A Chennai-based educational consultancy firm had complained to human resource development minister Baidyanath Ram and alleged Jharkhand Education Project Council (JEPC) had relaxed norms to benefit a multinational company to bag the contract worth around Rs 40 crore in next three years.

“We have postponed things at present and do not want to go on further till the controversy is resolved,” said Vinay Kumar Choubey, the project director with JEPC, the state level agency working for universalisation of elementary education under Sarva Siksha Abhiyan.

“We will prefer to follow norms of JAP-IT (Jharkhand Agency for Promotion of Information Technology) which is also in the process of finalising tenders to select an agency to execute a computer education programme in over 1,000 high schools of Jharkhand,” he added.

The JEPC tenders, which were cancelled on January 9, were supposed to be opened today. The project, which was to start from April this year, was to be implemented in all 24 districts.

For a pilot project, 20 middle schools with classes six, seven and eight had been selected.

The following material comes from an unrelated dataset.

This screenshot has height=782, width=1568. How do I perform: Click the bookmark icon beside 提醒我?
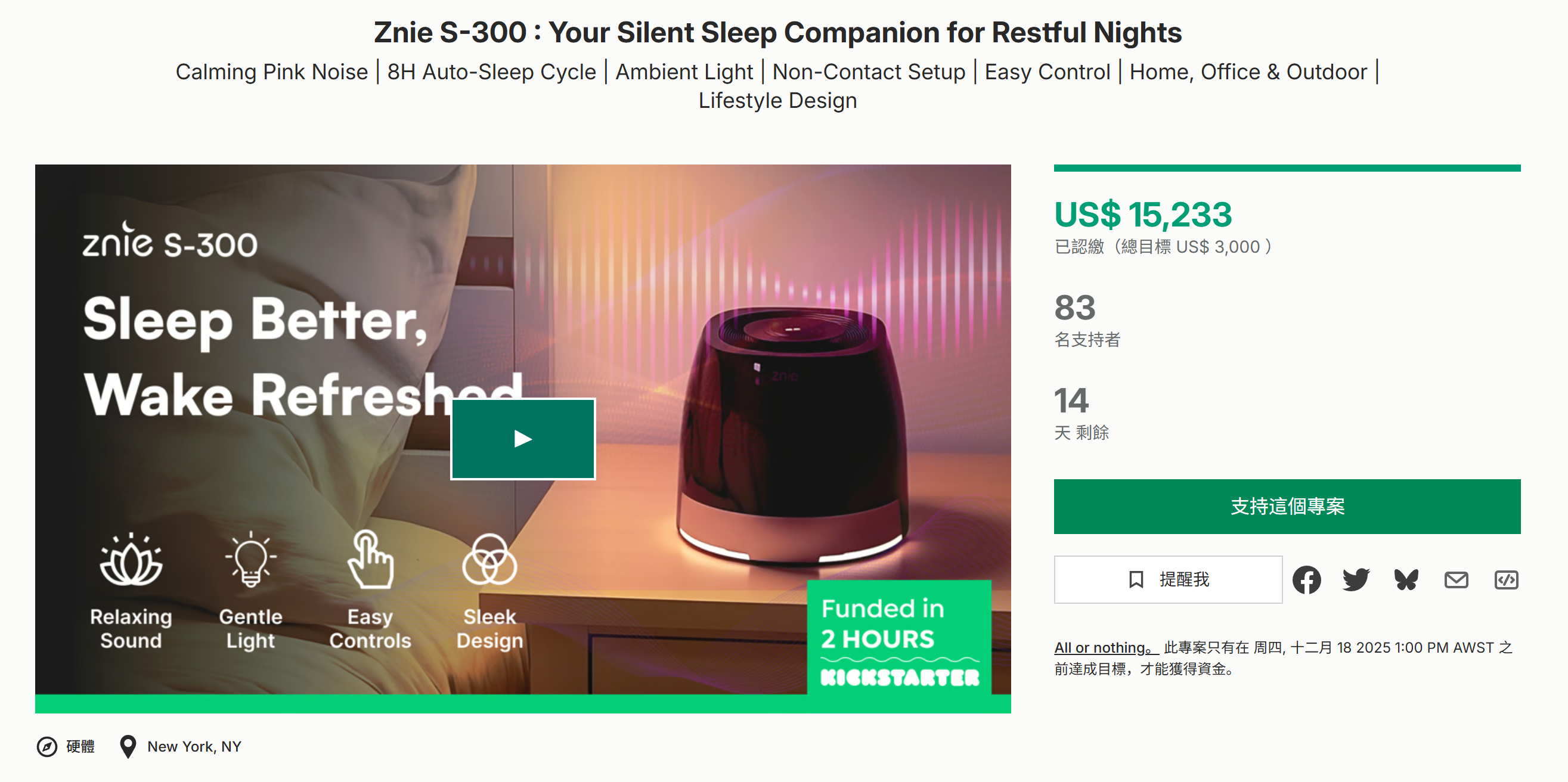[1136, 579]
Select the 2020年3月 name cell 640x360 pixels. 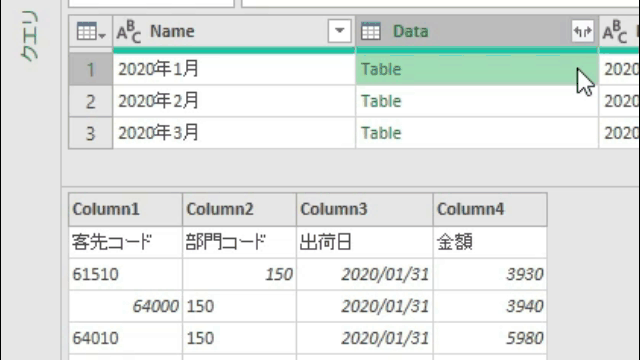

In the next three years, computer classes were to be extended to most primary and middle schools.

According to sources, a tender clause allowing consortiums and multi-nationals to bid had apparently upset the Chennai-based agency that is already running similar programmes in Jharkhand as well in various other states.

For computer education in 1,068 high schools, a state human resource development ministry project, JAP-IT will be finalising tenders on January 17.

JAP-IT chief executive officer Satendra Singh said they were following the ministry’s guidelines. “A pre-bid meeting was held on January 4 and the response was quite good with about 40 companies showing interest,” he said.